SQL: Replacing dates contained within a text string - sql

I am using SQL Server Management Studio 2012. I work with medical records and need to de-identify reports. The reports are structured in a table with columns Report_Date, Report_Subject, Report_Text, etc... The string I need to update is in report_text and there are ~700,000 records.
So if I have:
"patient had an EKG on 04/09/2012"
I need to replace that with:
"patient had an EKG on [DEIDENTIFIED]"
I tried
UPDATE table
SET Report_Text = REPLACE(Report_Text, '____/___/____', '[DEIDENTIFED]')

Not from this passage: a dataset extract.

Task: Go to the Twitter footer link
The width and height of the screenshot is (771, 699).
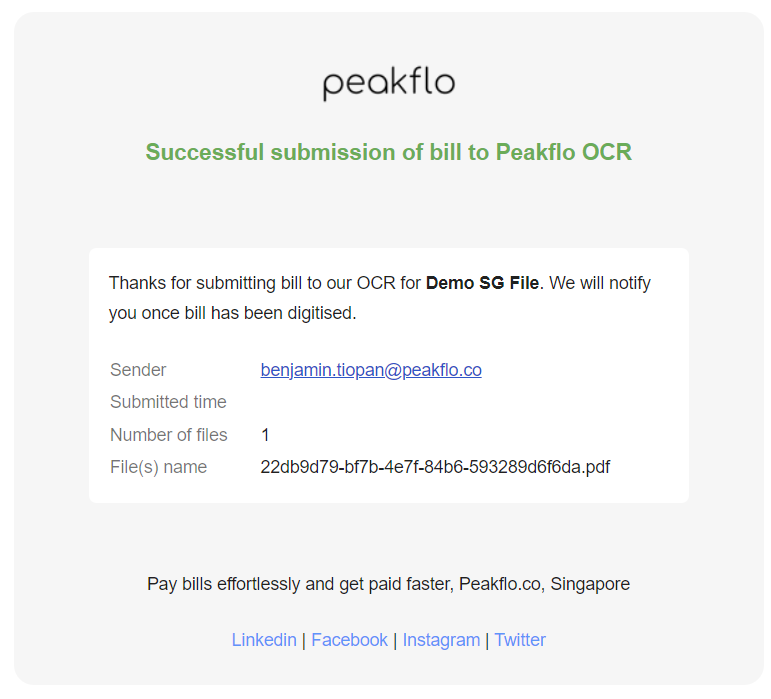Action: (520, 640)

because I need to replace anything in there that looks like a date, and it runs but doesn't actually replace anything, because apparently I can't use the _ wildcard in this command.
Any recommendations on this? Advance thanks!

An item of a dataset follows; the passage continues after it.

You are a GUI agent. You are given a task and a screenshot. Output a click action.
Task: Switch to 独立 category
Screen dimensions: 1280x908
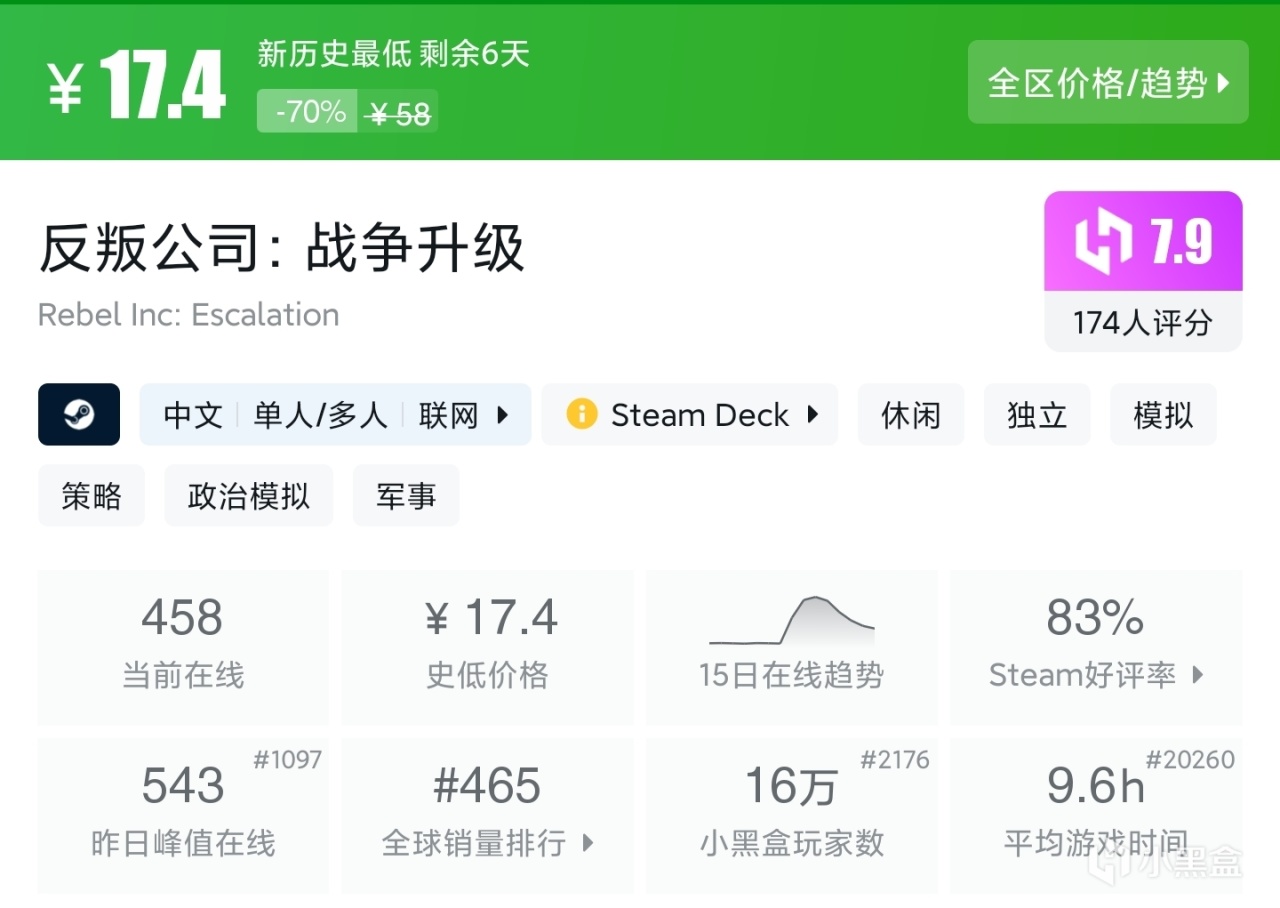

You can use PATINDEX to find the location of Date and then use SUBSTRING and REPLACE to replace the dates.
Since there may be multiple dates in the Text you have to run a while loop to replace all the dates.

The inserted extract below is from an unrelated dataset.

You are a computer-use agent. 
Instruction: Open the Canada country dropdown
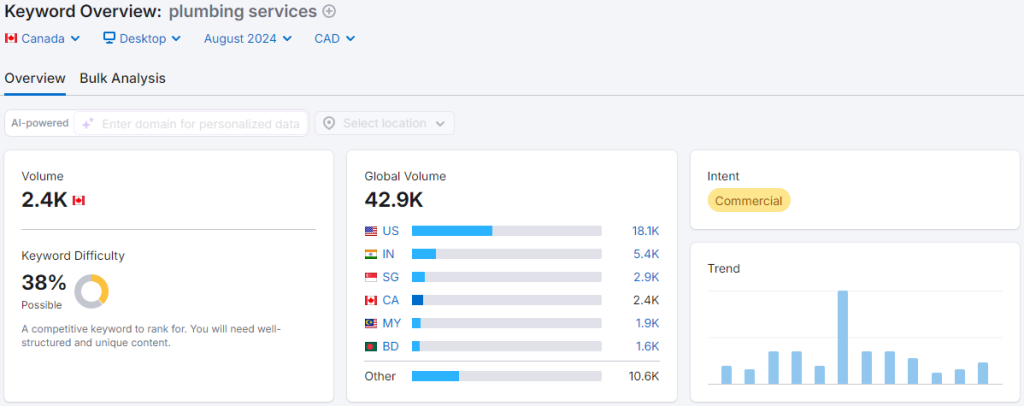[x=42, y=39]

Below sql will work for all dates in the form of MM/DD/YYYY
WHILE EXISTS( SELECT 1 FROM dbo.MyTable WHERE PATINDEX('%[0-9][0-9]/[0-9][0-9]/[0-9][0-9][0-9][0-9]%',Report_Text) > 0 )
BEGIN
UPDATE t
SET Report_Text = REPLACE(Report_Text, DateToBeReplaced, '[DEIDENTIFIED]')
FROM ( SELECT * ,
SUBSTRING(Report_Text,PATINDEX('%[0-9][0-9]/[0-9][0-9]/[0-9][0-9][0-9][0-9]%',Report_Text), 10) AS DateToBeReplaced
FROM dbo.MyTable AS a
WHERE PATINDEX('%[0-9][0-9]/[0-9][0-9]/[0-9][0-9][0-9][0-9]%',Report_Text) > 0
) AS t
END
I have tested the above sql on a dummy table with few rows.I don't know how it will scale for your data but recommend you to give it a try.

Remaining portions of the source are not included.